『墓場鬼太郎』第八話 怪奇一番勝負

 食いっぱぐれた漫画家・村田は、日銭を稼ぐべく、アメリカ帰りの金丸という男の使用人となる。金丸の家は、彼が留守のあいだに幽霊が入り込んでしまっており、村田は早速その幽霊退治に駆り出された。訪れてみると、その家の表札は“墓場鬼太郎”にかけ替えられていた――

 原作通りなのかも知れませんが、鬼太郎の価値観にいまいち一貫性がないのが気になります。こないだまでいちおうは人間として暮らしていたんですから、蝋燭が食べ物でないことぐらい知っているでしょうに。また、能力についてもエピソードによって偏りがあるのが気になります。
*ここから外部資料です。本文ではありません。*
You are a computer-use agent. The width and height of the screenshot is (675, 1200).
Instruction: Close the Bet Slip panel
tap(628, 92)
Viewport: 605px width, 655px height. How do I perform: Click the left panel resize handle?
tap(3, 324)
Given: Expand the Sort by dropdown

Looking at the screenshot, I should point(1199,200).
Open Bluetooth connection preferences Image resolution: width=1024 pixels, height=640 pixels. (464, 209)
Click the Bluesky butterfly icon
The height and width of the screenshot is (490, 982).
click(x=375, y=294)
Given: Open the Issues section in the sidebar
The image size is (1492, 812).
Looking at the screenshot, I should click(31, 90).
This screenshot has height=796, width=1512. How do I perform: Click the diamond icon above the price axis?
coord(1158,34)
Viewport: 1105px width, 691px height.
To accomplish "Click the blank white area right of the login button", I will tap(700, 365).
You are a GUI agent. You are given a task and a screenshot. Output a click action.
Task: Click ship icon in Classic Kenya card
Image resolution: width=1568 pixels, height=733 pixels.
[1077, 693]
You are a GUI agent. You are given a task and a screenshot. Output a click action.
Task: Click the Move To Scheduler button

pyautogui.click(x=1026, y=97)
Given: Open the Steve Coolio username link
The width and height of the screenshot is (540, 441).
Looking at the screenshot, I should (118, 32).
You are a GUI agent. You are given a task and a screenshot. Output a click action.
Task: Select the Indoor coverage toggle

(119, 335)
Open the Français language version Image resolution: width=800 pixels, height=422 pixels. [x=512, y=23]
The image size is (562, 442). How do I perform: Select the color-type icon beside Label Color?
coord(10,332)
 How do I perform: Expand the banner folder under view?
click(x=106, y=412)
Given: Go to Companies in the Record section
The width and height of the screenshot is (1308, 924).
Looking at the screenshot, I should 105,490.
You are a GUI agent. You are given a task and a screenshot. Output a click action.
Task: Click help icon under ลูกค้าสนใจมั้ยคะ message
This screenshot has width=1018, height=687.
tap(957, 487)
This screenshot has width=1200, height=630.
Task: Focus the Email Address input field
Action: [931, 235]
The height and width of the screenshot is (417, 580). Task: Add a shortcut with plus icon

 とはいえ、その辺の自在さが許容できれば、クラシックな怪奇談を丁寧に映像化した作品として優秀だと思えます。空き家に幽霊が侵入するというモチーフに、怪異における独特の規則性、それをすっかり自分のものとした映像技術で、背景と人物との差違を最小限に留めた見事なヴィジュアルとして昇華している。ほんとに、『妖』『モノノ怪』でやってきたことはここに至る伏線だったんじゃないか、と思えるくらいです。

 内容的な齟齬はあれど、単体で観ると独自の怪奇ものとして優秀な仕上がりになっている。ああ、和むなー。